The Capability To Have Direct Client Involvement In The Research - One of the greatest benefits of traditional focus groups is that it gives client personnel the ability to watch the proceedings live from behind the one-way mirror, so they can really “experience” their customers. Nothing can replace the impact of watching focus groups from behind the one-way mirror, no matter how good the videotapes, remote broadcast facilities, or reports written by moderators. With on-line focus groups, the client personnel only can monitor written responses on a computer screen which hardly would have the same impact as being in the backroom watching the groups live.

Focused Attention On The Topic Being Discussed - In a traditional focus group setting, each of the participants is required to pay attention to the proceedings from beginning to end. However, in an Internet focus group environment, one could never tell if the participant is watching television, talking on the telephone or reading a book while supposedly being an active member of the group.

Important Security Considerations - The need to protect intellectual property has become more of an issue in the past several years than ever before. One of the great benefits of a traditional focus group is the capability of getting a photo ID from the participants, so there is no question who is who. In the Internet environment, it is virtually impossible to really know who is answering the questions, and whether there is another person sitting with the respondent monitoring what is being communicated in the session.

The Ability To Use ”External Stimuli” With The Participants - Another very important benefit of traditional focus groups is the capability of presenting advertising copy, new product concepts, prototypes or other stimuli to the participants in order to get their reactions. In an on-line chat situation, it is almost impossible to duplicate the live focus group environment relative to the participant exposure to external stimuli. As a result, you have to wonder whether the input received is as valuable as it would be in a live environment.

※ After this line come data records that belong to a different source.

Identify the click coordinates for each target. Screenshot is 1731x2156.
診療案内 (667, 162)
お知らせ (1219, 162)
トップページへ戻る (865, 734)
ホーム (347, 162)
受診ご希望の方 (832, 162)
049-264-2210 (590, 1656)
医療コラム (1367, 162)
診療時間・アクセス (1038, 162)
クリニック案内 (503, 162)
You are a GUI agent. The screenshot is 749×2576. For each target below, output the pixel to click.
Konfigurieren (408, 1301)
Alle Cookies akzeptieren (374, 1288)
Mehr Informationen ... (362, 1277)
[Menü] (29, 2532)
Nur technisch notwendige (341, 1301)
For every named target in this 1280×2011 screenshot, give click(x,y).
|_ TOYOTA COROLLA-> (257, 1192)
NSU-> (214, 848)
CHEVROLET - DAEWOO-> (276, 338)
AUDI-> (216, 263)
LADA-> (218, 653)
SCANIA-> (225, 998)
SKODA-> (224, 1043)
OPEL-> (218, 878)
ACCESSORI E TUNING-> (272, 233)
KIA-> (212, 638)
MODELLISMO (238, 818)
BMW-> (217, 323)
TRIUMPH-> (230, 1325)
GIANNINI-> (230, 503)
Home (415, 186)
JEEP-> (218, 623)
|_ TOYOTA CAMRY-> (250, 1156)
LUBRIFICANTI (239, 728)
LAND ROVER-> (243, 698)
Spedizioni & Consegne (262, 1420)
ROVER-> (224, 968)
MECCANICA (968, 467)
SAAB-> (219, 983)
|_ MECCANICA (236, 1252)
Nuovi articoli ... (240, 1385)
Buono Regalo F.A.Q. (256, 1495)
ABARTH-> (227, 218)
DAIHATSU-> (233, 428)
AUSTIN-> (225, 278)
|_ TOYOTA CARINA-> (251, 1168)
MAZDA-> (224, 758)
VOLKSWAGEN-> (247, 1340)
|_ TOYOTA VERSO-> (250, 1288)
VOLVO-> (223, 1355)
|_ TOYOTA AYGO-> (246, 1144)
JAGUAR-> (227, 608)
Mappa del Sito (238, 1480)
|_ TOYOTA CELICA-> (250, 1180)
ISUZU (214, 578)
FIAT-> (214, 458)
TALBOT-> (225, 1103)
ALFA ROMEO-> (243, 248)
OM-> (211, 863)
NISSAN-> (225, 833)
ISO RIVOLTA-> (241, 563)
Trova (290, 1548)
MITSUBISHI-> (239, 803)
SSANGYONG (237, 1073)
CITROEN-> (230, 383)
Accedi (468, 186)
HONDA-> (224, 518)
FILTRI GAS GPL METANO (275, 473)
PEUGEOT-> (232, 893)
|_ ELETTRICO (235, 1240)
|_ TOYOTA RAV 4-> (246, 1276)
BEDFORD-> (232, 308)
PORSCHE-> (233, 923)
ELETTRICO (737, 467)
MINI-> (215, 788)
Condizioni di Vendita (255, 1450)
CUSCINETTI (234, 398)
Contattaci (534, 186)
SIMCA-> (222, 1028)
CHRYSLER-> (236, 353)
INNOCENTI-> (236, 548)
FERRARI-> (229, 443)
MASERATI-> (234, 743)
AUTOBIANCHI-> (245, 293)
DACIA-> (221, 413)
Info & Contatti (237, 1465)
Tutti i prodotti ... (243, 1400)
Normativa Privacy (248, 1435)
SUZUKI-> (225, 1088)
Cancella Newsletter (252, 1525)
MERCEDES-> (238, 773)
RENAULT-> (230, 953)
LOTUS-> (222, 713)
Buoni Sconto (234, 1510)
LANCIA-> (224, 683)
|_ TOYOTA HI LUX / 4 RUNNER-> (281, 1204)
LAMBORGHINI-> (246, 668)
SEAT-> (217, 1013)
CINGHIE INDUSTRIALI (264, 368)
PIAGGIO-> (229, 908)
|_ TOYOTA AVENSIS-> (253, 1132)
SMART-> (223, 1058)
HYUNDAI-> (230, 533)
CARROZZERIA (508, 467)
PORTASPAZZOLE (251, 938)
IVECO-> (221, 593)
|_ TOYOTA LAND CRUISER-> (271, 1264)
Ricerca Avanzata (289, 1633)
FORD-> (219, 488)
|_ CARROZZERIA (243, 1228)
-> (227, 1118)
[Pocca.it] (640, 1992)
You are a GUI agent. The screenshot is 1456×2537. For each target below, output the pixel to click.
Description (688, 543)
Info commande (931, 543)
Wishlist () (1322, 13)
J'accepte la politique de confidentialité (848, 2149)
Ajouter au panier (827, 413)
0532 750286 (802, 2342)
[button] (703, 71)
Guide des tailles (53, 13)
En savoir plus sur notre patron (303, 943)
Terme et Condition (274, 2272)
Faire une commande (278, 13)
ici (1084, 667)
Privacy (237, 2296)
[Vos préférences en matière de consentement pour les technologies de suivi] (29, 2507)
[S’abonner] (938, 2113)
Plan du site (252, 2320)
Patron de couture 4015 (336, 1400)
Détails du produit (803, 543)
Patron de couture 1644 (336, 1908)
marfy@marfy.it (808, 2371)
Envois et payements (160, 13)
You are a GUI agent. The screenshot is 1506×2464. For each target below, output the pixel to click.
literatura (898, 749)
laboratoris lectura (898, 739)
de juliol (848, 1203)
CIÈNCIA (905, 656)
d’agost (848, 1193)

The Case Against Internet Focus Groups


In summary, while I feel strongly that the market research industry should continue to seek new ways to gather information, the methods that are developed must be clear to the end users in terms of the role they play in the overall research structure. In the case of “Internet Focus Groups,” there may be a place for this type of research, however, the technique must not be called focus groups and must not imply that this methodology is a replacement for traditional focus groups. I hope that those companies which are pursuing the “Internet focus group” approach will continue to refine the technique so it can deliver some of the benefits of the traditional approach, but a critical first step in this process must be a change in the name of the methodology to ensure that there is no confusion between this technique and traditional focus groups.